In the EU of 15 Catalan was the seventh most spoken but least well known language. Enlargement to 25 really turns the language’s low profile in Europe into a nonsense.

In an increasingly globalised world, why on earth complicate things with another regional language? Well, hang on a minute. Established in the eighth and tenth centuries, Catalan is a language spoken by over seven million citizens and understood by almost ten million, ie six times more people than Latvian.

Although it is often regarded as a minority language, it is nonetheless a widely spoken language with many of its own attributes, due to its legal status, its demography, its sociolinguistic status and its linguistic baggage. It is an official language in Andorra and a co-official language in three Spanish autonomous communities. In Europe, it is more widely spoken than Finnish and Danish, and can be equated with Swedish, Greek or Portuguese. A third of those people speaking “minority languages” speak Catalan, more than Galician (13%), Occitan (11%) and German outside Germany and Austria (9%). A more democratic and united Europe based on subsidiarity undoubtedly leads us to adopt Catalan as another instrument needed for European integration and as something which qualitatively improves our work.

After café babel and the Eurovision song contest, Catalan in the Constitutional Treaty?

According to Spain’s current president, José Luís Rodríguez Zapatero, “language is an outward demonstration of a culture and culture is a way of understanding other people”. Using this line of argument, Spain will try to introduce Catalan into the European Constitution. The European Parliament’s President, Pat Cox, and the Irish presidency look positively on the initiative but France is reticent. The fact is that 50% of those speaking “regional or minority” languages are Spanish where 23% are from France. As a possible solution, Cox proposed imitating the status of Gaelic, where this is not an official language in Europe. But all documents with a constitutional value have to be translated and citizens have a right to consult the European institutions and receive a reply from them in their own language.

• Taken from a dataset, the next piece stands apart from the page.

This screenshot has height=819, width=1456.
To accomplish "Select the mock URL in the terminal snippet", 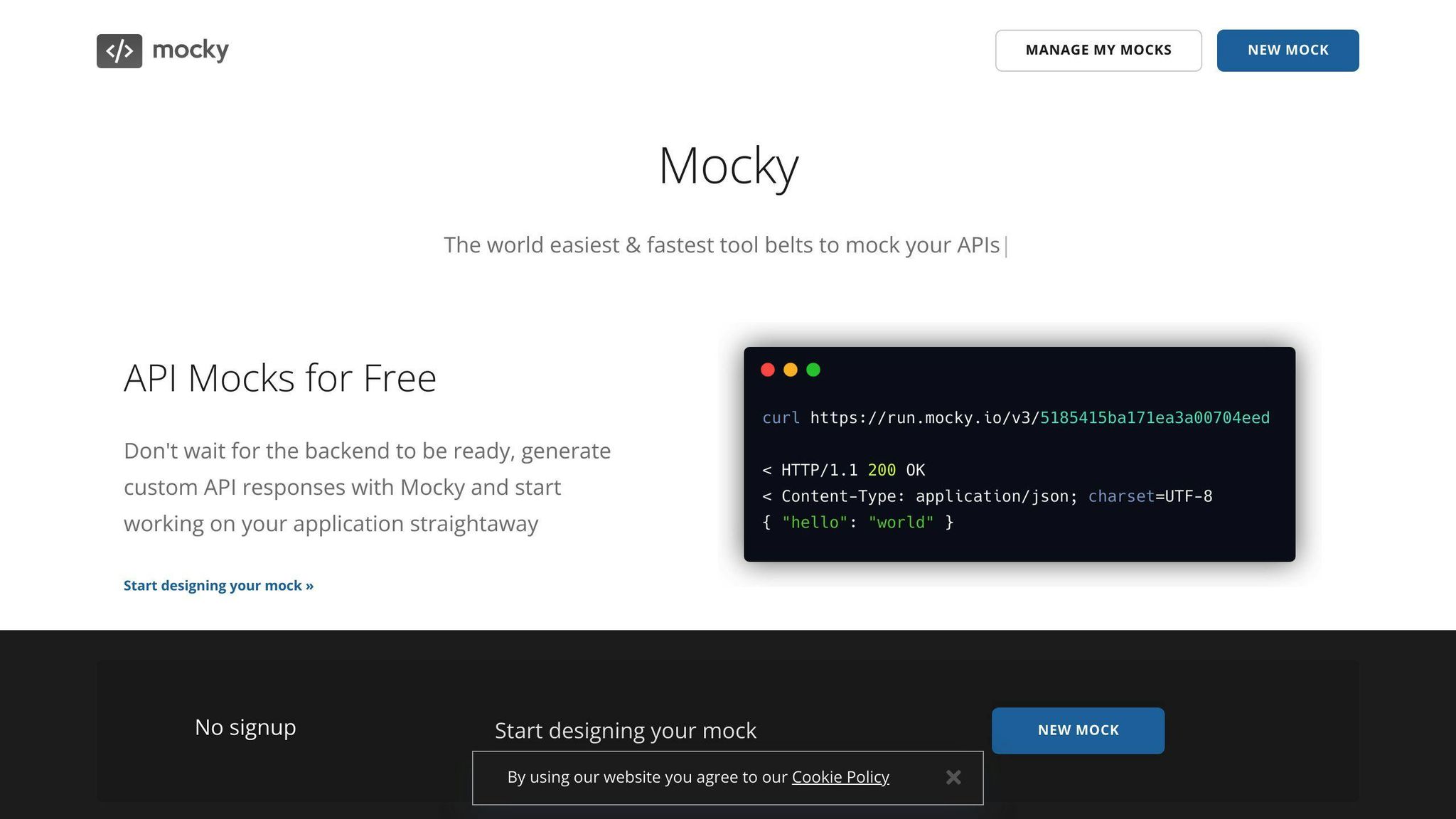I will [1153, 418].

Should there be insufficient political will [to push ahead with Catalan], the entry of Andorra into the EU would solve this huge “problem” in as much as, being the language of a State, Catalan would then become an official language in Europe. In any case, rather than waiting and waiting for things to grind forward at political level, civil European society is again ahead of the game. And whether or not Marta Roure, the first Andorran candidate in the history of the Eurovision song contest, wins the 2004 event with “jugarem a estimar-nos”, café babel Catalonia is right behind the Catalan language because it advocates a post-modern Europe which goes further than states and intergovernmental thinking. Which goes to show that by defending Catalan you’re also promoting Europe.